Declarative programming in R is very closely related to the idea of vectorized functions, which we looked at the in [Functions](#vectorised-functions). Vectorised functions abstract away the complexities of writing imperative code but they still utilise control stuctures at their core.

### Declarative vs Imperative

It's not really a case of one approach being better than the other, and in R you'll often find yourself using both. In my personal experience, I relied heavily on imperative paradigms when I started using R because it made more sense to me. Then gradually as I became more familiar with how R worked at its core, I began to move to using more declarative approaches and the `apply` functions which we'll look at next. But I never forgot that this functional approach was still relying on imperative programming at its core.

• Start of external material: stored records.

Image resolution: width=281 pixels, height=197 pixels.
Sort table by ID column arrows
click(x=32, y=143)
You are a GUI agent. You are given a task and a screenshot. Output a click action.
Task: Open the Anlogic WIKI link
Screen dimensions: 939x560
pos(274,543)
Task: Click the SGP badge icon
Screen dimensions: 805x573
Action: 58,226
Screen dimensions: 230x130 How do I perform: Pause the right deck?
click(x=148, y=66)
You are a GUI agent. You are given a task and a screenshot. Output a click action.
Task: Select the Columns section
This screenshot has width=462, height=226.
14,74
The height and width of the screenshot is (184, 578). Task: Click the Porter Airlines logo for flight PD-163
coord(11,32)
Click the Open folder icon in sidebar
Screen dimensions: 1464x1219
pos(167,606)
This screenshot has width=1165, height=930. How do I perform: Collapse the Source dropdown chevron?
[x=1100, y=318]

So my advice if you're new to R is to use both. Write out for loops *and* learn how to create and use functions to the same end. That way you'll always have the right tool for the job and you'll be more able to apply your knowledge to new languages in the future.

### Applying functions

Because of its importance in R, applying multiple values to the same function and keeping track of the output has bred its own functions and methodology. More specifically, it's led to the development of the `apply` set of functions. These act as syntactic sugar to decrease the number of for loops present in your code\*.

\* A common argument is that `apply` functions are faster than for loops. Generally speaking, this is not true. Most times the function is just an implementation of a for loop at its core, meaning the `apply` functions aren't more efficient or faster. Instead, the benefit comes from the readability and cleanliness of the code.

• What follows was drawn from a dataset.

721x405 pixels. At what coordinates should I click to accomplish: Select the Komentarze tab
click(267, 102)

We've already seen an example of the `lapply` (list-apply) function in [action](#functions-as-objects), but lets do another one. Let's say we have a list of vectors containing numbers and we want the maximum for each.

```{r}
number_list <- list(
  c(1,2,3,4),
  c(500,250,100,10),
  c(1000,1001,1001,1000)
)
```

We can apply the `max()` function to each item in our list:
```{r}
lapply(number_list, FUN = max)
```

As you can see, this is much shorter than writing out a for loop to acheive the same goal. 

Another function is the `apply` family is `sapply()` that will attempt to simplify its output. Using the previous example and the `sapply()` function, we get a vector instead of a list:

```{r}
sapply(number_list, FUN = max)
```

The `FUN` parameter for this set of functions accepts any function object (including anonymous functions), meaning that we can apply any function we like to each item in our list.

### purrr

The `apply` family of functions in base R are extremely powerful. However, they are not quite as user-friendly as one might have hoped, and there are some inconsistencies across the different `apply` functions. To solve this, the `purrr` provides the `map()` functions to provide the same functionality but in a more succinct and universal way.

Personally, I do prefer the `purrr` functions to the base R functions as I find they're easier to learn to use, however the base R functions do provide the same functionality. Documentation for the `purr` package can be found at [https://purrr.tidyverse.org](purrr.tidyverse.org).

## Questions {#questions-iteration}

1. In what situation would you use `i in x` over `i in seq_along(x)`?
2. Why is `seq_along(x)` preferable to `1:length(x)`?
3. What would be the for loop code that would be required to replicate `lapply(number_list, FUN = max)`? Which would be easier to debug?